New research has discovered as many as 2,000 rogue applications currently being used by hackers to illegally access smartphone customers' personal data.

Released earlier in November, research by technical professional association IEEE, reported that researchers had discovered malware on more than 2,000 free smartphone apps.

In the association's subsequent report, an IEEE fellow and computer scientist at the National Institute of Standards and Technology, Dr. Jeffrey Voas, suggested that free apps are the primary entry point used by smartphone hackers to break in.

"The issue with free apps is that you're paying a price you don't know about," said Voas. "Of free mobile applications, approximately 1 in 100 now visibly contain malware -- and that doesn't even account for the ones where the malware is so hidden it's impossible to spot. This number is growing by the day, and with most of these rogue apps offering good functionality for free, it's easy to be victimized."

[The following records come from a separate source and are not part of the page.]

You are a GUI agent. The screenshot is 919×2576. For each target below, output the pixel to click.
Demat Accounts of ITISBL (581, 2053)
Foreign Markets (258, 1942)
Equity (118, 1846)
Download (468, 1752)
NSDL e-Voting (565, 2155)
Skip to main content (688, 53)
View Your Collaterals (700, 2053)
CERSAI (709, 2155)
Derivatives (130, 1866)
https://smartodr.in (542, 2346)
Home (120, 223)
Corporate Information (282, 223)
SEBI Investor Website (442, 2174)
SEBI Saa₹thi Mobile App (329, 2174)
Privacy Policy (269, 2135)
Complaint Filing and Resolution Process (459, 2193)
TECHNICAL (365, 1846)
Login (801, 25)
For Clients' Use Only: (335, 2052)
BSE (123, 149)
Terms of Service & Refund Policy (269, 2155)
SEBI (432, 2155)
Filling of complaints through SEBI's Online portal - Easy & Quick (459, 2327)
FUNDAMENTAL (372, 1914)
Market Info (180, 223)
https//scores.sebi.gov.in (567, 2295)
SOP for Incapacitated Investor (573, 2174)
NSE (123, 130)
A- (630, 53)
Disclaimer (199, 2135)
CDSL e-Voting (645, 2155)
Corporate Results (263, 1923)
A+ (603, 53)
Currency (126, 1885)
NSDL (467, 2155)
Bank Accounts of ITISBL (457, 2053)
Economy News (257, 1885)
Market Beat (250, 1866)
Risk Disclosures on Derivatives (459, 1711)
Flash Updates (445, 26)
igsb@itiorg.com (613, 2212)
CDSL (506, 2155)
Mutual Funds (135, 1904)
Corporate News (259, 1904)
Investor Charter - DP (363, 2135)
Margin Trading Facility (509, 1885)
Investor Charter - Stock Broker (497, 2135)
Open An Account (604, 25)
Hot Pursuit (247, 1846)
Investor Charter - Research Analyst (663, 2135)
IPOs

IEEE went on to suggest that the high number of infected apps and smartphones was a consequence of a lack of understanding by the public regarding cyber-security.

"Unlike on a PC, where Web browsers often give plenty of warning about dodgy Web sites with warning lights and alerts, the screens on smart phones are too small to display this protection," said Dr. Madjid Merabti, IEEE senior member and professor of networked systems at Liverpool John Moores University, UK.

"These devices contain identifying information, potentially saved passwords and authentication details, and are much more likely to be misplaced or stolen than other larger portable computing equipment."

Looking to the future, the IEEE prophesied that the number of malicious apps would continue to grow.

"[W]ith the number of smartphone users now representing approximately 20 percent of the mobile market, we will now see an explosion in smartphone attacks, both by technical experts and by novices buying tools from dark websites and conducting low-tech but effective scams. It only takes a couple seconds to steal personal information," said Kevin Curran, a senior member of the IEEE and head of the School of Computing and Intelligence Systems at the University of Ulster.

At the time this article was written the IEEE had not responded to requests for comment regarding how it carried out its research or the exact figures it recorded.